The recent COP26, which took place in Glasgow in November 2021, offered a promising opportunity to maintain momentum and enhance initiative for ocean-based climate action. In the run-up to the conference, prominent NGOs and research organizations published recommendations for the integration of the ocean into UNFCCC processes and engagements.
On the opening day of COP26, the Because the Ocean Initiative launched a declaration demanding an “ambitious ocean outcome at COP26” to fight climate change, preserve biodiversity, and protect the ocean. This third declaration of its kind since COP21 in 2015 was signed and acknowledged by many world leaders. During the conference, on the floor and in the virtual realm, ocean representation was high, with a broad range of events, including events held at the IOC-UNESCO co-organized COP 26 Virtual Ocean Pavilion, where many fruitful discussions were held such as the “Roundtable on the UNFCCC Subsidiary Body for Scientific and Technological Advice (SBSTA) Ocean & Climate Change Dialogue”. The COP26 Ocean Action Day (November 5, 2021) had high-level representatives speak on and make pledges for ocean-climate-action at a ministerial event organised as part of the official UNFCCC Presidency Programme.
The question of whether the ocean belongs in climate conversations was finally settled at COP26. However, it was at side events on-site and in virtual spaces outside of the official UNFCCC Presidency Programme that the ocean was most widely discussed. As United Nations Secretary-General’s Special Envoy for the Ocean Peter Thomson noted in an open letter to Patricia Espinosa, Executive Secretary of the UNFCCC, which he delivered at an event in the Commonwealth Pavilion: “The UNFCCC process needs a decision text that recognizes the intrinsic linking of the ocean and climate change and calls for stronger action by parties.”

_Data to use_:
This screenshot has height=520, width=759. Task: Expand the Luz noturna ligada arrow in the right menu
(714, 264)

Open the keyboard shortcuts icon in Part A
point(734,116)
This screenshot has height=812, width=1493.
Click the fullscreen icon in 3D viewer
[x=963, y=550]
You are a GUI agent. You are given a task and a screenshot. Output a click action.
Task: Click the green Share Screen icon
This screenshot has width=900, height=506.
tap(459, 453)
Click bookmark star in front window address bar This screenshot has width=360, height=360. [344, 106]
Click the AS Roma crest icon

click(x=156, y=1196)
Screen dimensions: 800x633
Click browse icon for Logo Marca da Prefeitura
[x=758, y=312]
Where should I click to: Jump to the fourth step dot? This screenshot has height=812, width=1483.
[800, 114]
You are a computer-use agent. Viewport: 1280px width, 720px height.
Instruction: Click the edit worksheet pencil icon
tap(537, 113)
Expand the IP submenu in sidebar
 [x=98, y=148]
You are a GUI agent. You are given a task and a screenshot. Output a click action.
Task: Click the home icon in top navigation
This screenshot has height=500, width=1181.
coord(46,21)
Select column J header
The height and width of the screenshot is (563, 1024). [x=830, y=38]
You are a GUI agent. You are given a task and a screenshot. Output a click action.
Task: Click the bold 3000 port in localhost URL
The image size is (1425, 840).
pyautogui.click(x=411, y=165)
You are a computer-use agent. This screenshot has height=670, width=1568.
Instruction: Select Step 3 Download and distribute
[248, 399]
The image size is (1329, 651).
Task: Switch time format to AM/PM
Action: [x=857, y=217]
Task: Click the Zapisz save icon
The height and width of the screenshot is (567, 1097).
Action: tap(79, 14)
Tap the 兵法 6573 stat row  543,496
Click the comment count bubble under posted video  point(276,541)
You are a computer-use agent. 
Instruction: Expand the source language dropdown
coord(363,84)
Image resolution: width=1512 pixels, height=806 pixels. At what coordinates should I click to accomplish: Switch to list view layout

_Written task 1_:
List the three aims that, according to the COP26 ocean text, the Because the Ocean Initiative declaration gave for an ambitious ocean outcome.
_Written task 2_:
Arrange the listing lines as a JSON list of strings, one string per line and no blank lines. Include everything from the line containing "You are a computer-use agent. Viewport: 1280px" down to the line containing "The height and width of the screenshot is (563, 1024).".

_Finished answer 1_:
- Fight climate change
- Preserve biodiversity
- Protect the ocean

_Finished answer 2_:
[
  "You are a computer-use agent. Viewport: 1280px width, 720px height.",
  "Instruction: Click the edit worksheet pencil icon",
  "tap(537, 113)",
  "Expand the IP submenu in sidebar",
  " [x=98, y=148]",
  "You are a GUI agent. You are given a task and a screenshot. Output a click action.",
  "Task: Click the home icon in top navigation",
  "This screenshot has height=500, width=1181.",
  "coord(46,21)",
  "Select column J header",
  "The height and width of the screenshot is (563, 1024). [x=830, y=38]"
]